First, because of the vast range of prices and sheer number of rows for each wine, it’s not going to useful for me to show each data point. Nor is it going to help me get to concise conclusions. So, first thing I’d do is bucket them into groups by, say, price range. That’d be a good starting point.
I’ll give them a price interval of \$50 and group the dataset, and created a pivot table out of row data into a new canvas. So now it’s more meaningful and manageable:

NOTE: I’m showing it in 2 columns for readability (it’s just 1 continue column of 30 rows at this point).
On this newly created pivot table, I added a new column “Average of Points” (i.e. average scores) by summarizing and finding the mean of data from the Points column L from the original dataset (see image snapshot above).

This now renders the new pivot table as below:

At this point, I don’t actually need to bother with the rest of the noise.
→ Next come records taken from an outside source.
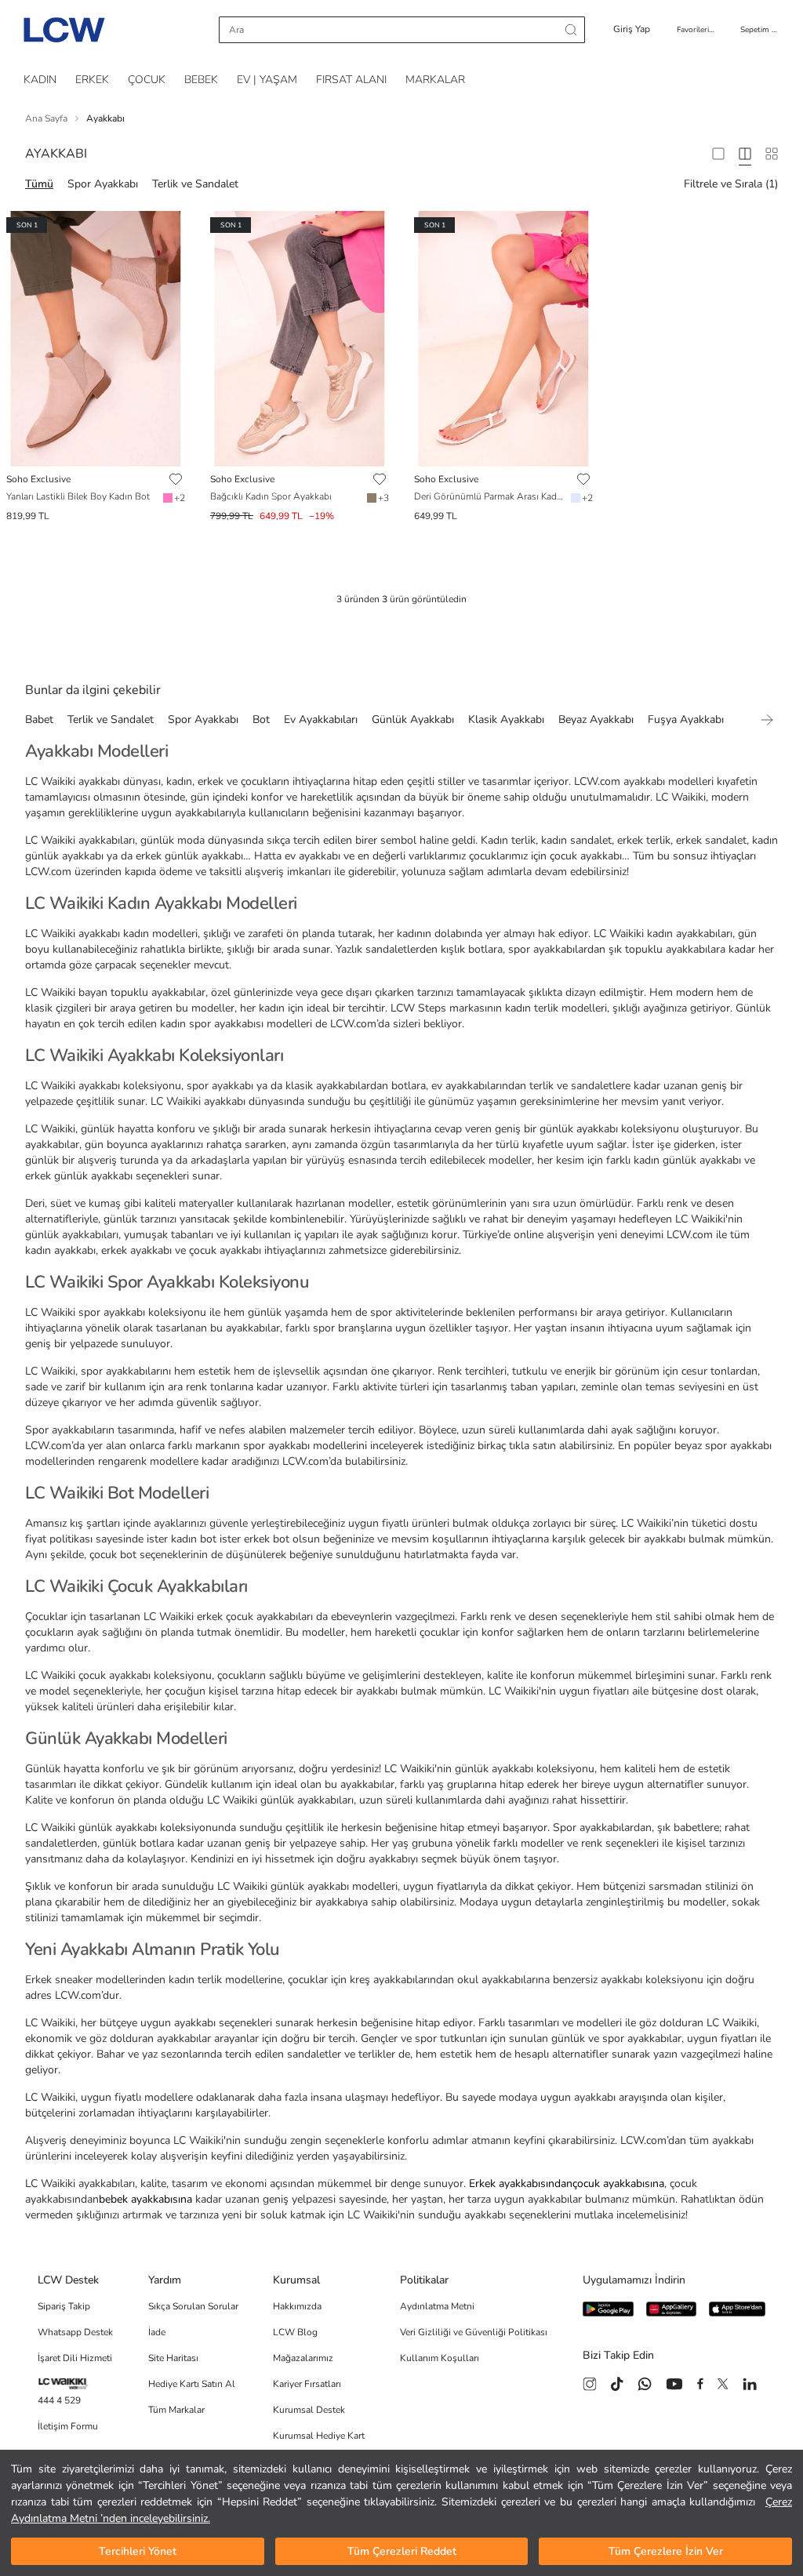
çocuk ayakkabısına (618, 2183)
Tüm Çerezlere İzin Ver (666, 2551)
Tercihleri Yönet (137, 2551)
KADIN (40, 79)
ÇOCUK (146, 79)
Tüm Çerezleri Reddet (401, 2551)
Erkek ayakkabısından (520, 2183)
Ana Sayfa (46, 118)
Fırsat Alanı (351, 79)
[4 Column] (745, 154)
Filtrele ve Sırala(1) (731, 183)
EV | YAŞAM (267, 79)
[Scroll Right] (767, 720)
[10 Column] (771, 154)
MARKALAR (435, 79)
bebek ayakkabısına (145, 2199)
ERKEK (92, 79)
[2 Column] (718, 154)
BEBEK (201, 79)
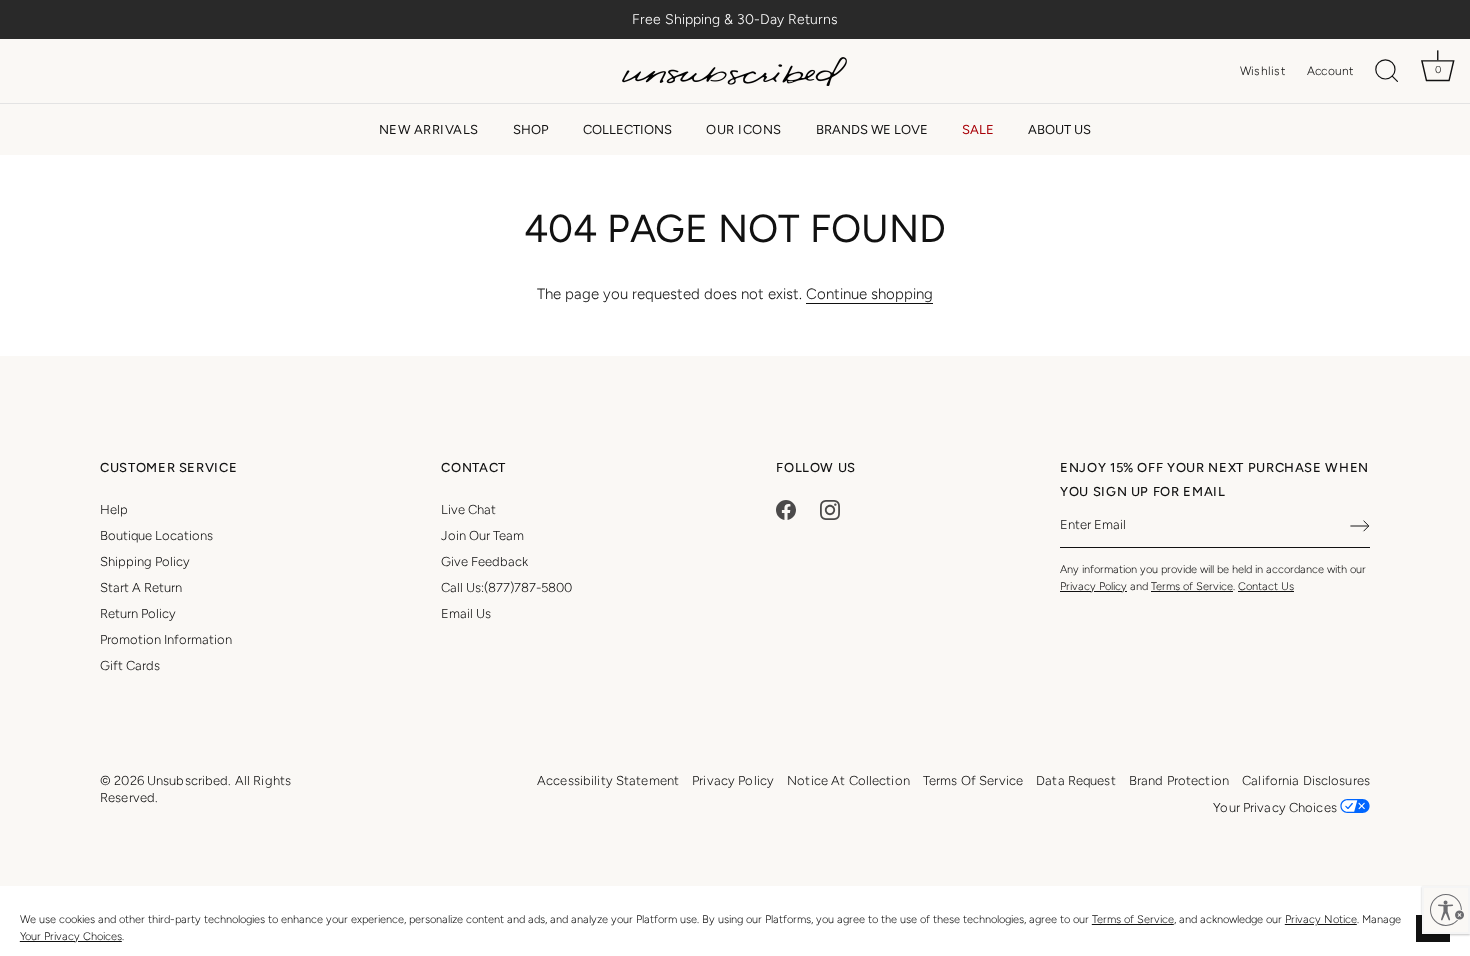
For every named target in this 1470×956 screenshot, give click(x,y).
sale (978, 129)
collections (627, 129)
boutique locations (156, 535)
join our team (482, 535)
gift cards (130, 665)
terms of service (973, 780)
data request (1076, 780)
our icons (744, 129)
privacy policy (733, 780)
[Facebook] (786, 509)
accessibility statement (608, 780)
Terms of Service (1133, 919)
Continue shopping (869, 294)
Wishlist (1262, 71)
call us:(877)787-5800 (506, 587)
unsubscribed (188, 780)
I feel I have enough information to draw some trends, correlations, and visuals.
Using these 2 columns, I can draw a clustered pivot chart as follows:

We can clearly see the price buckets (x axis) and the scores (y axis). Additionally, I added a trendline in logarithmic scale and asked Excel to show me the exact formula based on my dataset right on the chart (see image above). So, we have this magic formula: Score =1.6329*LN(Price) + 90.563

With simple algebra, I can find the formula for Price, which is: LN(Price) = (Score- 90.563)/1.6329

But since we need Price (not the logarithm of price) in dollars back again, we take an ANTI-LOG of LN(Price).

To create a working sheet based on these formulae (that goes price->score, and score->price), I created 2 tables with the above formulas respectively. So, the highlighted column is where values are calculated, and the green cells are where we can enter any test values.

Let’s test this out!

Table 1 (price -> score prediction):

Table 2 (score -> price prediction):

Now, verify how Table 1 values match up with the Pivot Chart we create above. They do beautifully. Then match Table 2 values with the Pivot Chart we create above. They do beautifully again as expected. Finally, to triple-verify, match the numbers (input vs outputs and vice versa) in Table 1 and Table 2— and they are PERFECT.
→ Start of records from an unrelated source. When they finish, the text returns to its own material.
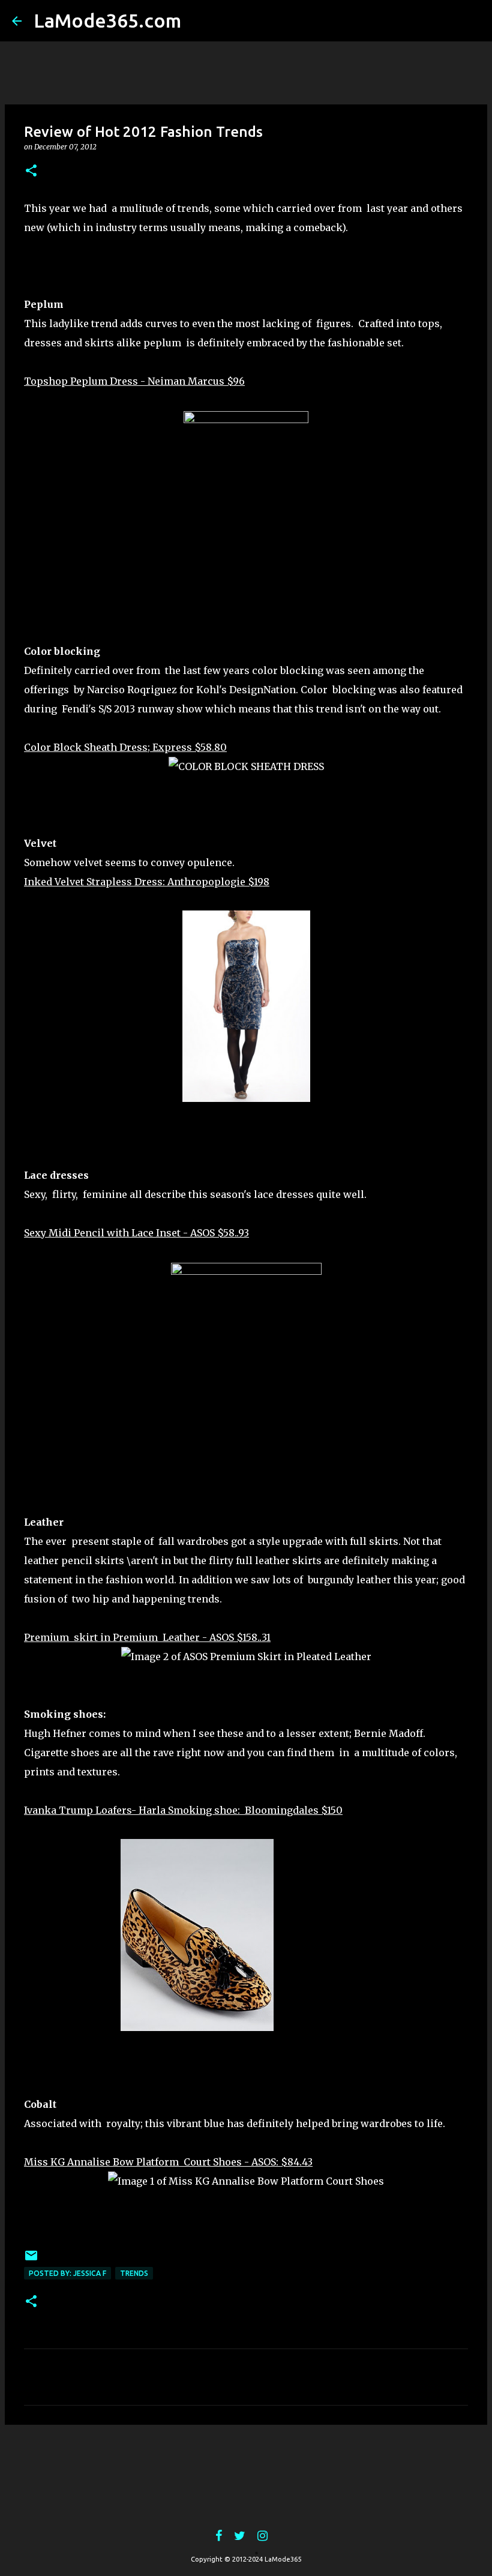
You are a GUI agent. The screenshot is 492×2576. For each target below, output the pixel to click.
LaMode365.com (107, 20)
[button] (31, 171)
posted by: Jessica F (67, 2273)
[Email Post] (31, 2260)
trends (134, 2273)
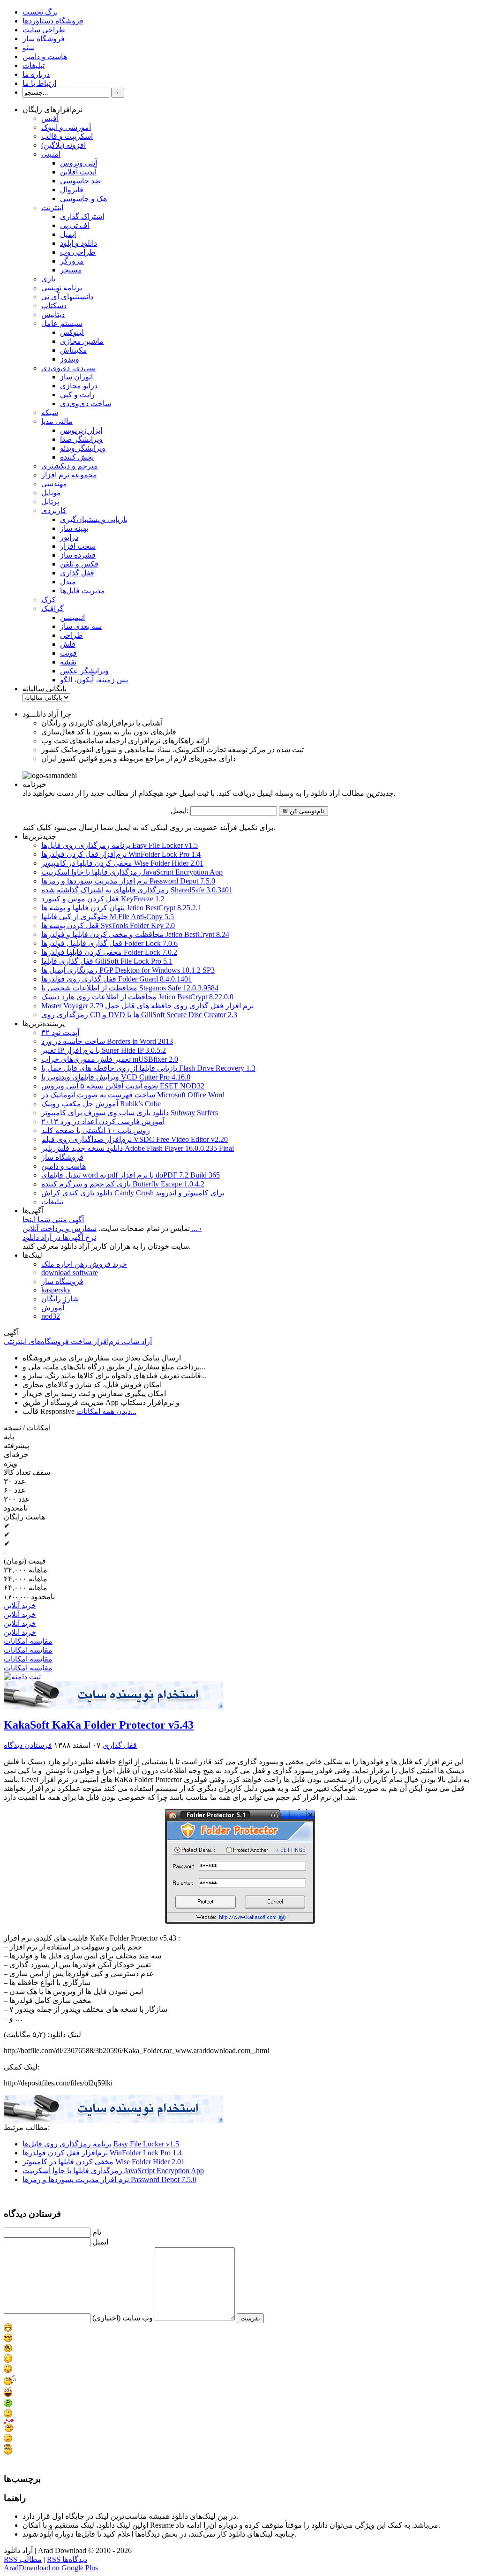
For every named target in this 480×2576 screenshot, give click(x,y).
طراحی (71, 635)
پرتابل (50, 502)
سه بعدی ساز (81, 626)
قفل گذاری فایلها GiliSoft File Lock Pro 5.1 (106, 961)
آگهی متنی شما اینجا (53, 1220)
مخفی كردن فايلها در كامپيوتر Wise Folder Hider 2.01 (122, 863)
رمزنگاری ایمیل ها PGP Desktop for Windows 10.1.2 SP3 (128, 970)
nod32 (50, 1316)
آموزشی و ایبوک (66, 127)
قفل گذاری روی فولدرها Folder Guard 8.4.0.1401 (116, 979)
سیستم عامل (61, 323)
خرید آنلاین (20, 1605)
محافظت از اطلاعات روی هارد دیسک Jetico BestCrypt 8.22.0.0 (137, 997)
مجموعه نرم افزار (69, 475)
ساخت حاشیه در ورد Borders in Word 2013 (107, 1041)
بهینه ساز (74, 528)
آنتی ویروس (78, 163)
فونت (68, 653)
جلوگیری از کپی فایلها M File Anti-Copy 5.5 (107, 917)
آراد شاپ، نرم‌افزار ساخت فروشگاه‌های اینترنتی (78, 1341)
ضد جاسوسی (80, 181)
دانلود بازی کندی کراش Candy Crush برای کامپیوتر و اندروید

So, our formulas are all good. And we can confidently answer the following question for ANY value thrown at us!

###### 2.  What’s a range (if any) that provides the best quality (points) at a reasonable price?

We just need to look at our meaningful, visual chart:

Let’s answer this: Is higher price correlated with higher points?
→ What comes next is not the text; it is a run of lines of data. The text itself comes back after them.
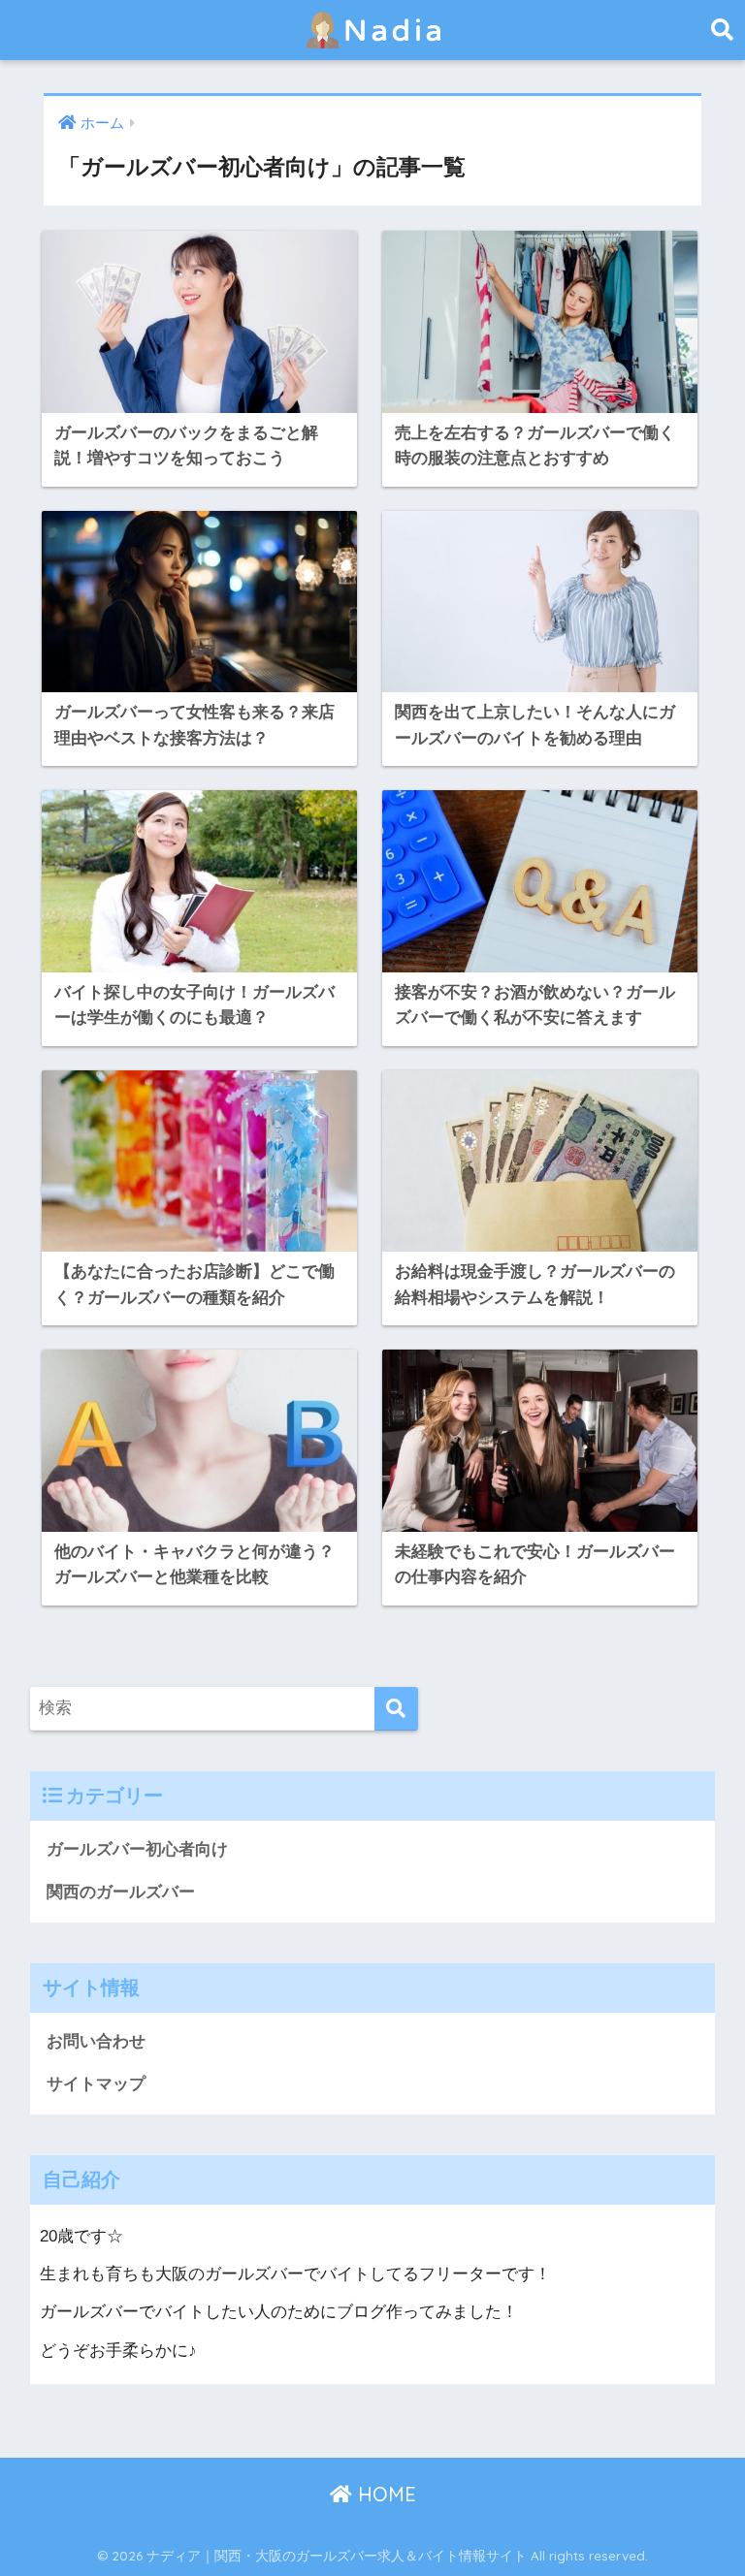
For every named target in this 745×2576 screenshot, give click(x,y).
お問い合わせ (96, 2041)
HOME (384, 2494)
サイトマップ (96, 2084)
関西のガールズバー (121, 1892)
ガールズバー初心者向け (137, 1849)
Only up to a certain point (between \$100 and \$200)! And then it plateaus, and the ROI doesn’t seem to be much. The quality (score/points) don’t seem to increase much after in relation to price!

Finally, let’s answer this: What’s a range (if any) that provides the best quality (points) at a reasonable price?

This might be dependent on your personal taste and budget, but I’d be comfortable to say (for myself) that if I’m going to taste something out of my usual wines and pay more to taste something unique, I’ll stick with \$300-\$700 range but would be quite content sticking within \$250-\$400 range.

So, how cool is that? It didn’t take quite as long as it seemed at first in the tactical part (the upfront thinking part requires some time for most analyses).

P.S. The wine glass is just my touch using a public-domain image from Office Online. You can perfectly achieve the same results with stock histograms, but I thought the image, that’s perfectly scaled to data automatically and that matches the topic of investigation (wine) would be more suitable.

P.P.S. Data presented actual snapshot of data exported from publicly available sources.

EXERCISE:

• I took the average points for each bucket in this solution. What if there were vastly different outliers in a couple of buckets? How would you accommodate for that such that the points considered as NOT skewed?
• Some wines as it turns out where given very high scores, but we notice that the number of tasters for those are extremely low (as low as 1!) and wherever the number of tasters is above 1000, the numbers seem to synthesize better. How would you address that so the scoring is fairly distributed?
•  What are interesting stories could you tell given the dataset?

HINT: There are very effective solutions to both of these challenges (when/why do you use filters? When/why do we have Mean and Median?).